QUOTED PASSAGE:

----------------

Franz Heinrich Reusch (4 December 1825 - 3 March 1900) was a German Old Catholic theologian who was excommunicated for his refusal to adopt certain church dogma.

He was born at Brilon, in Westphalia, studied general literature at Paderborn University, and theology at the University of Bonn, the University of Tübingen, and the Ludwig-Maximilians-Universität München. The friend and pupil of Döllinger, he took his degree of Doctor in Theology at the Ludwig-Maximilians-Universität München. He was ordained a priest in 1849 and was immediately made chaplain at Cologne. In 1854, he became Privatdozent in the exegesis of the Old Testament in the Catholic Theological Faculty at the University of Bonn; in 1858 he was made extraordinary, and in 1861 ordinary, professor of theology in the same university. From 1866 to 1877, he was editor of the Bonner Theologisches Literaturblatt.

In the controversies on the infallibility of the Pope, Reusch belonged to Döllinger's party, and he and his colleagues Bernhard Josef Hilgers, Franz Peter Knoodt and Joseph Langen were interdicted by the Archbishop of Cologne in 1871 from pursuing their courses of lectures. In 1872, he presided, in civilian clothes, over the grave of his follower Amalie von Lasaulx (Sr. Augustine) who had been defrocked for her Old Catholic beliefs.

In 1872, Reusch was excommunicated. For many years after this he held the post of Old Catholic curé of Bonn, as well as the position of vicar-general to the Old Catholic Bishop Reinkens, but resigned both in 1878, when, with Döllinger, he disapproved of the permission to marry granted by the Old Catholic Church in Germany to its clergy.

----------------

DATA FOR REVIEW:
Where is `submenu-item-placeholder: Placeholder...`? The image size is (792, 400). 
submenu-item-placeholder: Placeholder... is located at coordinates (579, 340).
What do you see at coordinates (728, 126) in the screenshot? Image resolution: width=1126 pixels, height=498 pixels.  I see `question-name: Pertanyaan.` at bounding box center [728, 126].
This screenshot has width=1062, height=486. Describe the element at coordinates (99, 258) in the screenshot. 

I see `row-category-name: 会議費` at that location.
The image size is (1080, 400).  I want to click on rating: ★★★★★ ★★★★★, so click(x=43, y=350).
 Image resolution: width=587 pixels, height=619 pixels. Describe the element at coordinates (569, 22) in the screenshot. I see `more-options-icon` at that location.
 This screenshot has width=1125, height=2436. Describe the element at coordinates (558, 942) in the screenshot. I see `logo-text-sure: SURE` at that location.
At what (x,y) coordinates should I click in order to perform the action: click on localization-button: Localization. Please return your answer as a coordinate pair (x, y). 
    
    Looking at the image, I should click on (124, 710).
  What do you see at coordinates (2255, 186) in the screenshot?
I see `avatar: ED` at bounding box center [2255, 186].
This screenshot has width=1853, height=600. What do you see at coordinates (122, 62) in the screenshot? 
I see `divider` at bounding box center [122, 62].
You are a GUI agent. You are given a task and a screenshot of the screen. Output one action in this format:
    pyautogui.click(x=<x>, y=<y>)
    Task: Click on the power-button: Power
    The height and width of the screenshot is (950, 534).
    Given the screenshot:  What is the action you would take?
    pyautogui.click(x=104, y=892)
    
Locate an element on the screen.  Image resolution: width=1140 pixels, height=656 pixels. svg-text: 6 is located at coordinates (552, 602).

----------------

EXERCISE REQUIREMENTS:
Reproduce the Franz Heinrich Reusch text starting with "Franz Heinrich Reusch" and going on through "certain church dogma.", with "scholar" in place of "theologian".

WRITTEN ANSWER:
Franz Heinrich Reusch (4 December 1825 - 3 March 1900) was a German Old Catholic scholar who was excommunicated for his refusal to adopt certain church dogma.